The market giveth, and takes away, but probably in the main it’s the vendors’ own actions that make the difference.  We have an interesting proof point of that in two events yesterday—the end of the second NFV meeting in Santa Clara and the earnings call of Juniper, just down the road in the same town.  Same town but two different worlds.

NFV is a poster child for carrier frustration and vendor intransigence.  I’ve surveyed operators since 1991 and many who have followed my comments on the results will remember that about five years ago, operators were reporting themselves as totally frustrated with vendor support for the operators’ monetization goals.  Well, guess what?  They got frustrated enough to start an organization dedicated to the transfer of network functionality from devices to servers.  Nobody listened five years ago; maybe this time it will be different.

Juniper is a player who on the surface should be a major beneficiary of initiatives like NFV.  Juniper was the founder and champion of the “Infranet Initiative”, which became the “IPsphere Forum” and was later absorbed by the TMF.  This early activity wasn’t aimed at pulling functionality out of the network but rather in laying functionality onto/into it, admittedly using software and hosted elements.  Many of the agility, operationalization, and even federation needs of NFV hark back to those old IPsphere days.

But where is Juniper on NFV?  They’ve been bicameral.  The company has blogged about the topic, as well or better than anyone else in the vendor space, but in public they have not only failed to exploit NFV in positioning (and thus exploit their topical expertise, gained from their past activities) but have actually taken NFV concepts and stuffed them into an SDN brown paper bag.  I commented at the time that this was an illogical step, and I think the explosion of interest in NFV proves that Juniper rode the wrong horse to the show on this one.

And perhaps on other things too.  The tagline to remember from Juniper’s earnings call was from Rami Rahim, who said “It’s clear that traffic is continuing to grow and this forms of course the foundation of much of our business.
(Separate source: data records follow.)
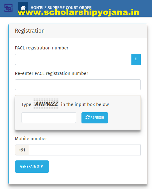The height and width of the screenshot is (189, 152).
Task: Click the 'Re-enter PACL registration number' label
Action: (x=51, y=73)
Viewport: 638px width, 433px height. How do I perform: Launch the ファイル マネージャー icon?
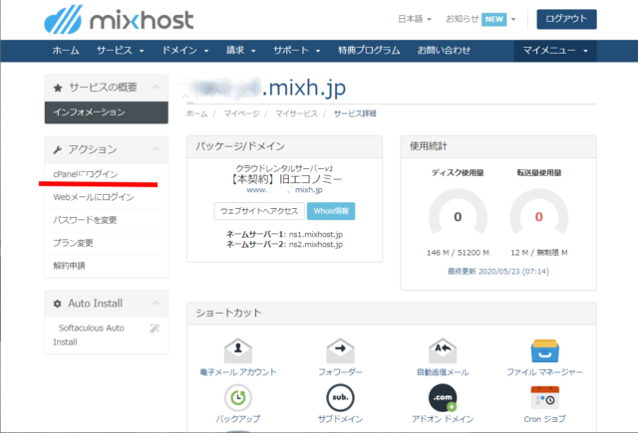coord(543,351)
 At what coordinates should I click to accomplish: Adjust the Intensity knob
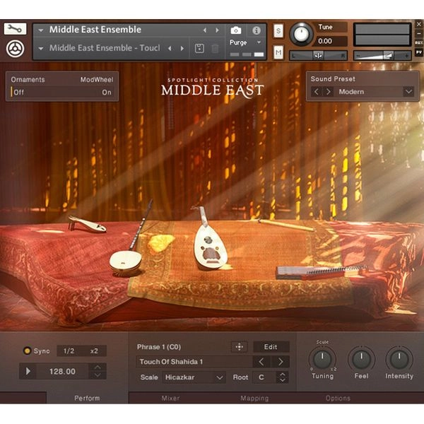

So it just comes down now to how much of a risk operators want to take or how hot they want to run their network before they want to invest. Clearly as long as that traffic continues to increase, which we see as increasing everywhere, that investment cycle especially in cost centers like the core will come, eventually.”  This sure sounds like “lie back and hope the money comes in”, which isn’t the kind of innovation-driven approach to the market that an aspiring player with a minority market share and a P/E multiple of four times the market leader should be talking.

The contrast with the coincident NFV event is striking.  Let operators buy routers to carry traffic despite declining revenue per bit and return on infrastructure, at the same moment as these same operators are convening an organization to disintermediate at least some of the devices you make.  Go figure.

NFV has its challenges, not the least being that the body is still dependent on the vendor community’s willingness to come up with solutions to fit the body’s requirements.  The goal of improving cost and agility by hosting network functions seems (and is) logical on the surface, but the devil is in the details.  If you replace a fifty-dollar residential gateway with three virtual machines and the intervening connectivity to link the functionality, you’ve likely created something whose capex/opex contribution is greater than what you started with.  It’s also not clear how functional agility offered by virtual residential gateways versus real ones would help sell new services to residential users.  Simple virtualization of networks on a device-for-device basis isn’t going to generate enough savings to matter, and the basic architecture of networks and services wouldn’t be changed.  If you’re going to do NFV, you have to do it with an eye to exploiting the cloud—which is the model of the new fusion of IT and networking.  The cloud, as a platform for applications, is an equally sound and flexible and cost-optimized platform for service components.  Because, gang, services are nothing but cooperating software application elements sitting on a network.

Everything that Juniper, or any other vendor, would need to fully realize the vision of NFV (even before the body is able to fully articulate how they expect that to work) is in the marketplace today in the form of proven technology.  Every insight needed to make network equipment into an optimum platform for the new network, the network the operators need to be profitable and continue to buy hardware, is not only visible but glaringly obvious.  That there were over 200 attendees at the NFV meeting suggests that carriers are committed and vendors are at least wary that the concept might just happen.  It will, because it has to.  It’s just a question of who it will happen with, and Juniper will have to take its eyes off the bits to smell the NFV roses.  So will everyone else.